#### [ACTION ITEM]
Beginning with the line that holds "Where should I click to: Enable" and ending with the last line, please repeat the entries exactly and omit the pictures.

#### [EXERCISE DATA]
-- Opening Marker --
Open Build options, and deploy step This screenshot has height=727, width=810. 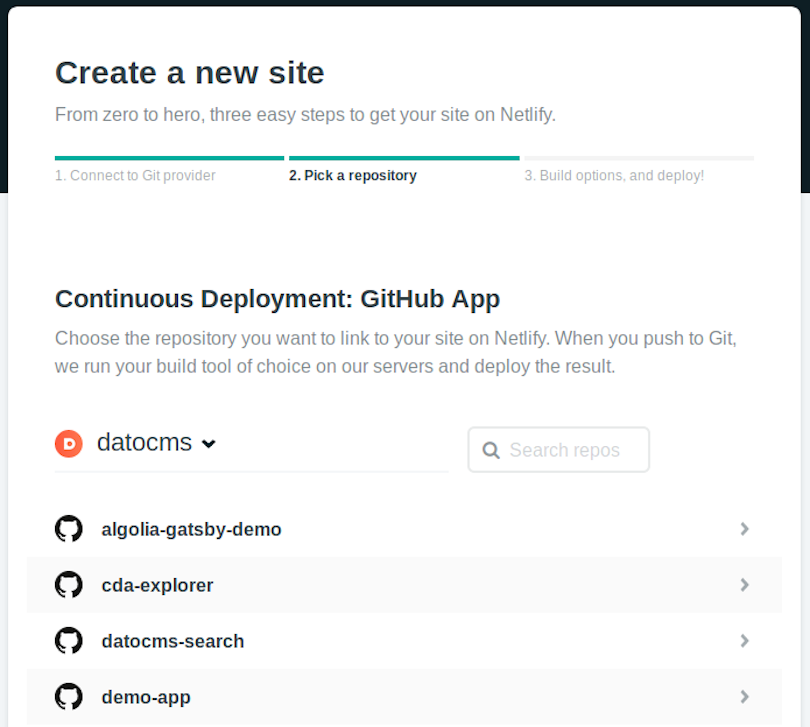click(x=614, y=176)
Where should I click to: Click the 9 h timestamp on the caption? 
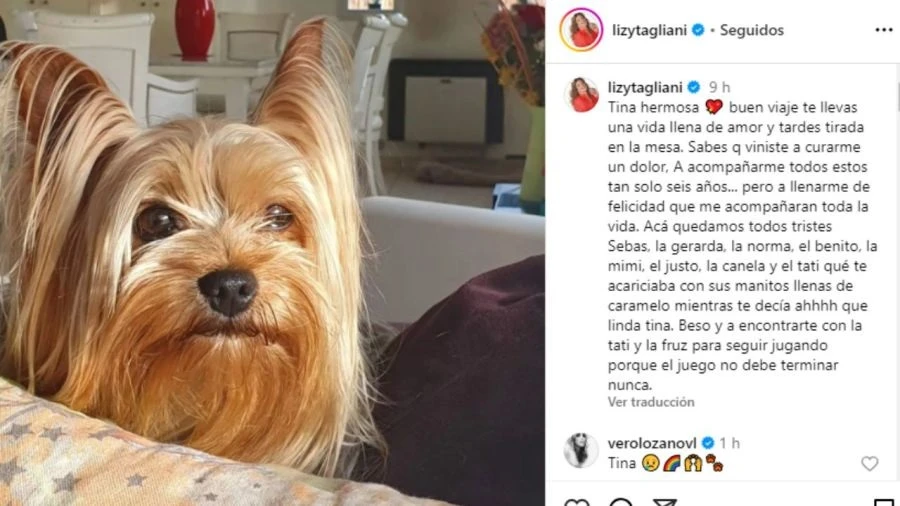(x=719, y=87)
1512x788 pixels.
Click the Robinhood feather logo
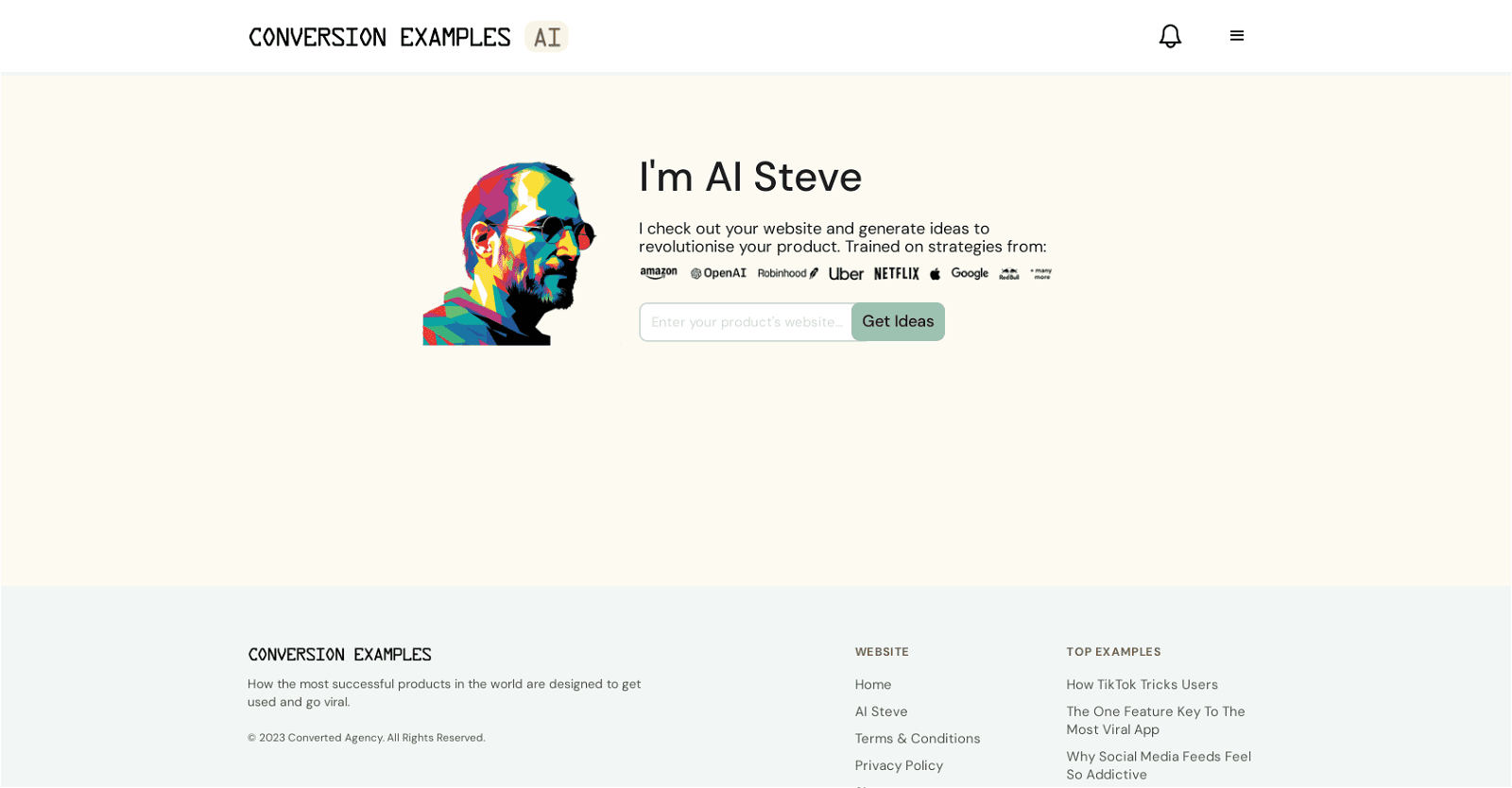pos(786,273)
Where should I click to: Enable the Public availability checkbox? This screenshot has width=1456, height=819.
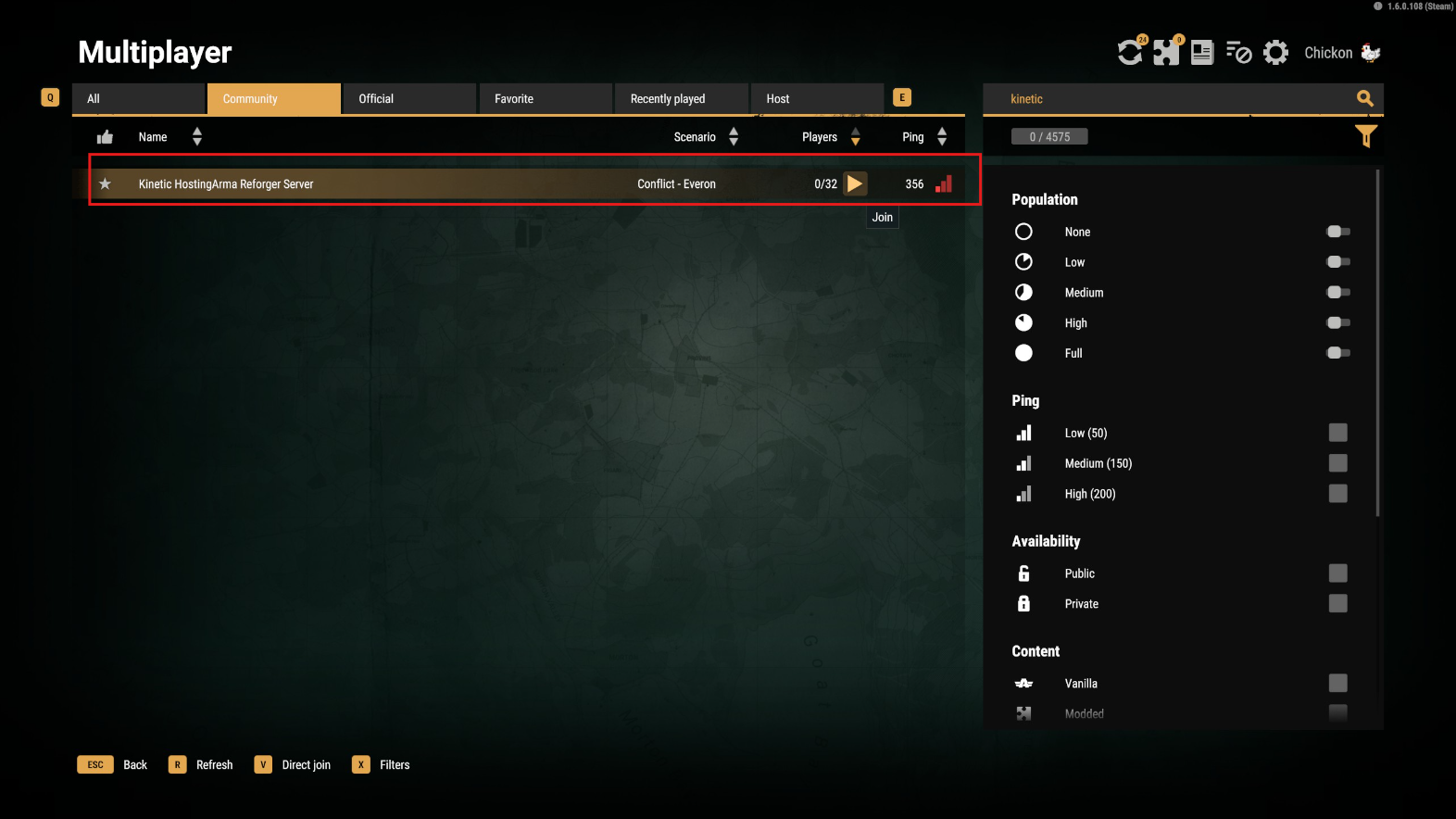coord(1337,573)
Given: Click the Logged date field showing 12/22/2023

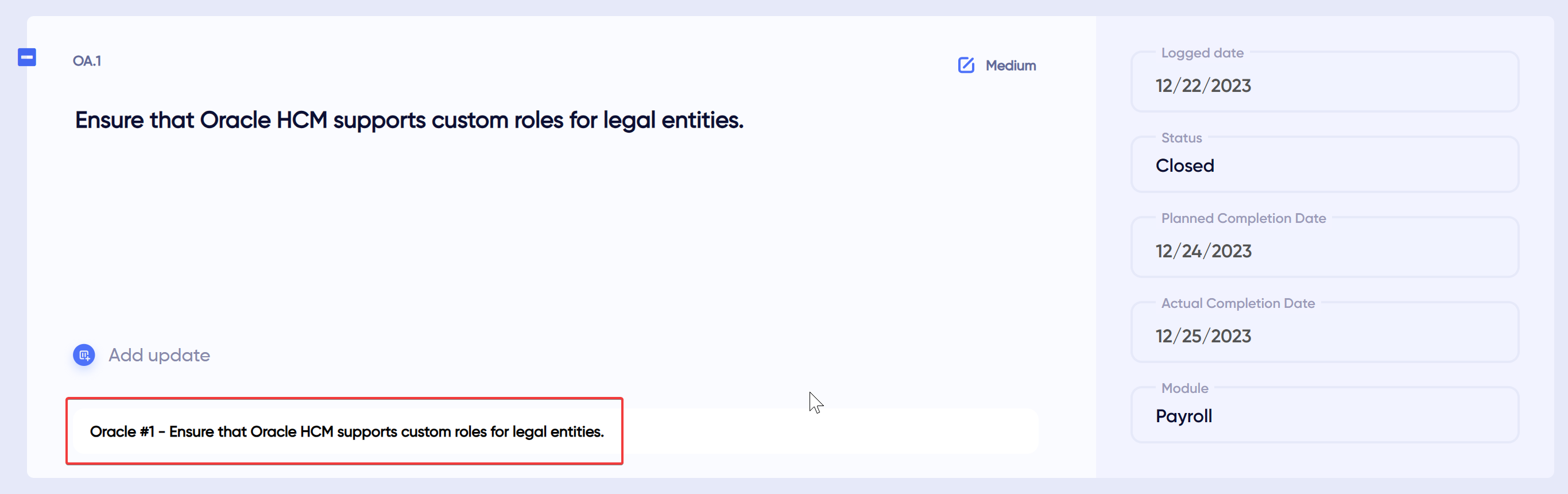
-- Closing Marker --
#### [EXERCISE RESULT]
Where should I click to: Enable the Public availability checkbox? This screenshot has width=1456, height=819.
coord(1337,573)
Given: Click the Logged date field showing 12/22/2023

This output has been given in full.